Can we have a button to compliment the "This" button for posts like this? Preferrably titled "You're stupid as hell."

Nobody's encouraging apathy-- we're encouraging people to _get their goddamn priorities straight._ This is a furry website on the internet, not a serious civil rights issue that threatened to tear a country apart. Seriously, fuck off with that kind of talk.


----------



## Browder (May 1, 2010)

Irreverent said:


> As Dragoneer stated, there is a policy and action has been taken in the past.  *Ironically, we do seem to make any excuse for drug users, underage drinking, speeding, vore, diaper, music sharing etc.*  The synthetic outrage generated around zoophilia seems disproportionate, likely because its not one of _the average furry's_ sacred cows that is being gored.   Banning user for generalized admissions of illegality would wipe out half the users of FA faster than going after the zoo's.



I've noticed this and I consider it a problem. What individual user's do on there own time is their problem, however I don't want a website I'm a part of to be even peripherally associated with _any_ illegalities, zoophilia or otherwise.


----------



## Smelge (May 1, 2010)

Ben said:


> Nobody's encouraging apathy-- we're encouraging people to _get their goddamn priorities straight._



Actually, I think the message was "get your priorities straight before being apathetic".

I shall now spend 5 minutes glaring at your post in the hopes your face will catch fire.


----------



## Dragoneer (May 1, 2010)

Browder said:


> I've noticed this and I consider it a problem. What individual user's do on there own time is their problem, however I don't want a website I'm a part of to be even peripherally associated with _any_ illegalities, zoophilia or otherwise.

# [DATA SHOWN]

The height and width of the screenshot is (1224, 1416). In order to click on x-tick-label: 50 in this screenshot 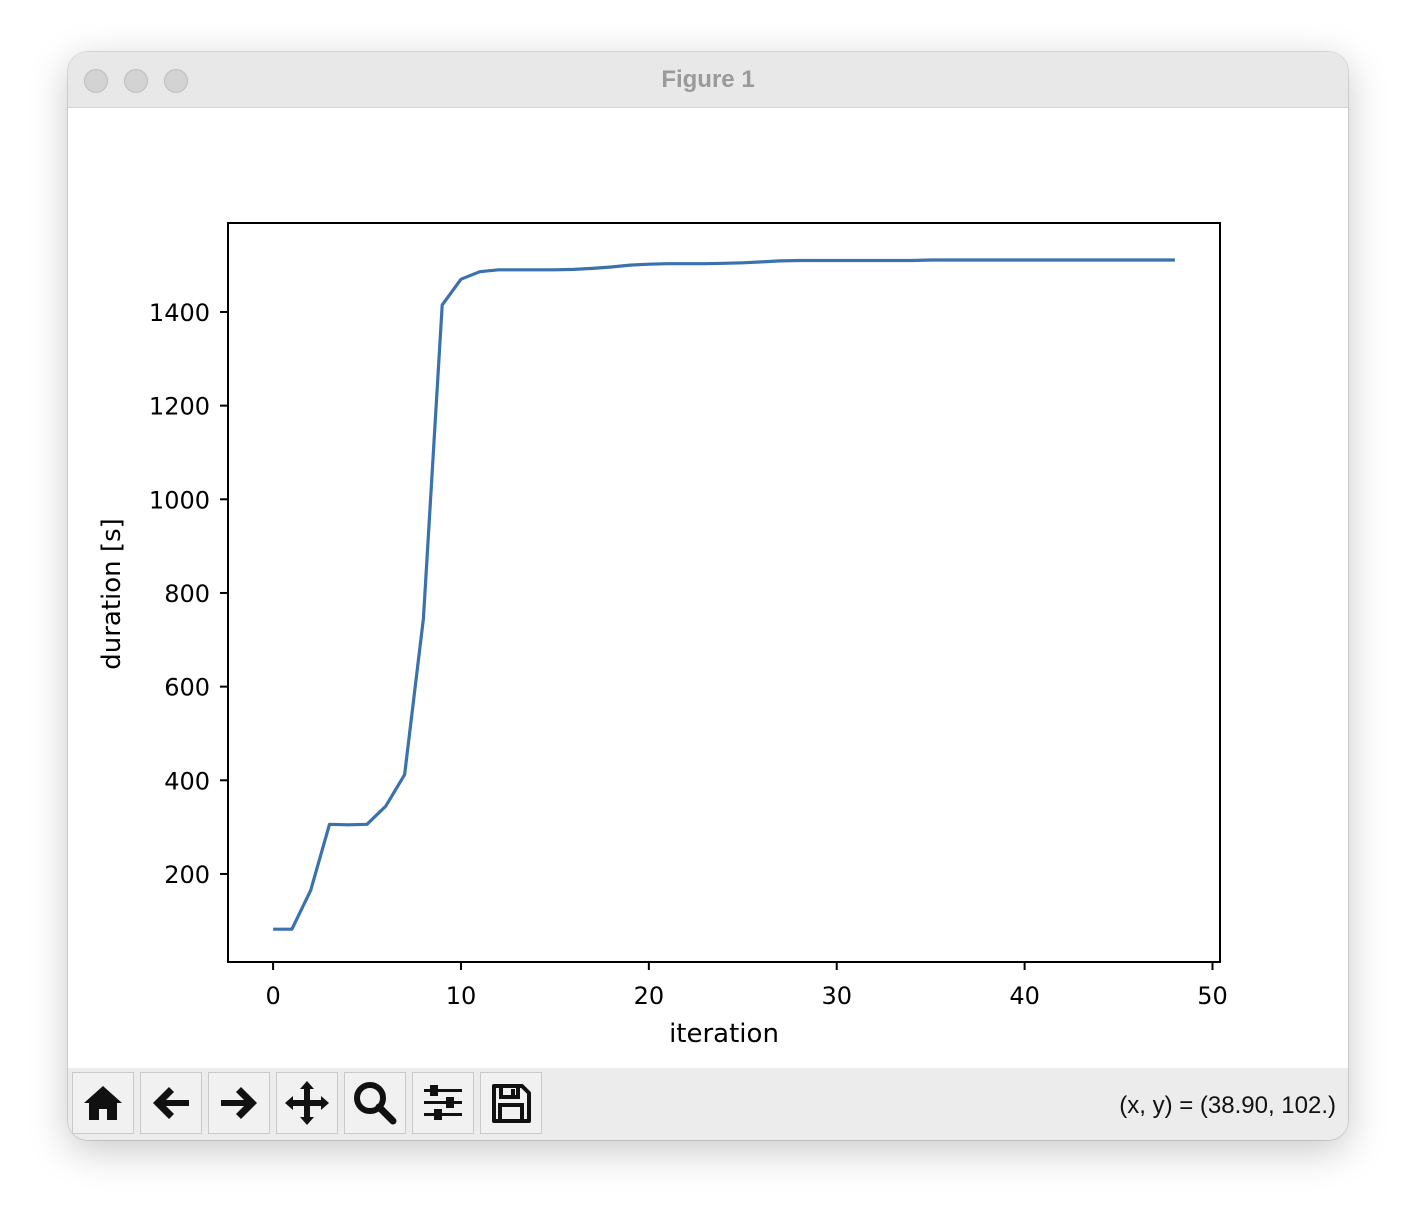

# [THE PROBLEM]
Please state how long Smelge says they will spend glaring at the post quoted in the forum thread.

# [EXERCISE SOLUTION]
5 minutes.